Statistical and computational models of the visual world paradigm: Growth curves and individual differences

https://doi.org/10.1016/j.jml.2007.11.006Get rights and content

Abstract

Time course estimates from eye tracking during spoken language processing (the “visual world paradigm”, or VWP) have enabled progress on debates regarding fine-grained details of activation and competition over time. There are, however, three gaps in current analyses of VWP data: consideration of time in a statistically rigorous manner, quantification of individual differences, and distinguishing linguistic effects from non-linguistic effects. To address these gaps, we have developed an approach combining statistical and computational modeling. The statistical approach (growth curve analysis, a technique explicitly designed to assess change over time at group and individual levels) provides a rigorous means of analyzing time course data. We introduce the method and its application to VWP data. We also demonstrate the potential for assessing whether differences in group or individual data are best explained by linguistic processing or decisional aspects of VWP tasks through comparison of growth curve analyses and computational modeling, and discuss the potential benefits for studying typical and atypical language processing.

Introduction

In the decade since the (re)discovery that eye movements provide an exquisitely sensitive on-line measure of spoken language processing (Tanenhaus, Spivey-Knowlton, Eberhard, & Sedivy, 1995; cf. Cooper, 1974), the “visual world paradigm” (VWP) has been applied to time course questions at the level of sentences (Altmann and Kamide, 1999, Tanenhaus et al., 1995), phonologically based lexical competition (Allopenna, Magnuson, & Tanenhaus, 1998), semantically based lexical competition (Huettig and Altmann, 2005, Yee and Sedivy, 2006), and even subphonemic details of word recognition (Dahan et al., 2001b, McMurray et al., 2002, Salverda et al., 2003).1 Typically, participants are presented with a set of objects (on a tabletop or computer display) and they follow spoken instructions to interact with the display (touching, clicking, or moving objects) or answer spoken questions about the display. In contrast to conventional psycholinguistic techniques like lexical decision or naming, one typically obtains multiple data points during processing for each trial.

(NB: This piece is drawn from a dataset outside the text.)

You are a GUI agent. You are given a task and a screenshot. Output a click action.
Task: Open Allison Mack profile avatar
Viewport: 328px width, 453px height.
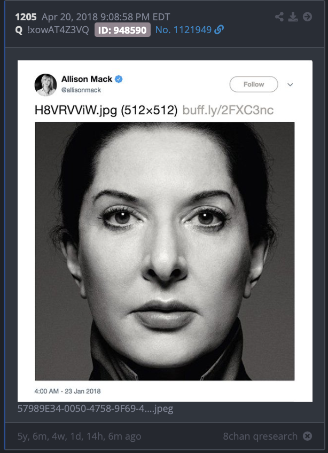[45, 84]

For example, in a display containing beaker, beetle, speaker, and carriage, as a participant hears an instruction like click on the beaker, he might generate an eye movement to beetle when only the first two segments have been heard, and then look to the beaker 100 ms later. This leads to trial-level data schematized in the upper row of Fig. 1. At any moment on a single trial, a participant can either fixate an object or not, so trial level proportions are 0 or 1 for each item of interest at any point in time. Trial data are averaged over items and participants in order to arrive at a time course estimate like that shown in the bottom of Fig. 1. From the data of Allopenna et al. (1998), for example, we learn that fixation proportions map onto phonetic similarity over time; by the time listeners are hearing the /i/ in a word like beaker, they are equally likely to be fixating the target or a cohort (like beetle), while rhymes (like speaker) are fixated less and later (but more than unrelated items, like carriage). VWP data stand in stark contrast to data from tasks like lexical decision, where the data points represent single, post-perceptual measures. As a result, the VWP provides fine-grained data in the context of a natural task. However, there are three important gaps in current analyses of this paradigm. We describe each briefly, and then describe our approach to filling these gaps.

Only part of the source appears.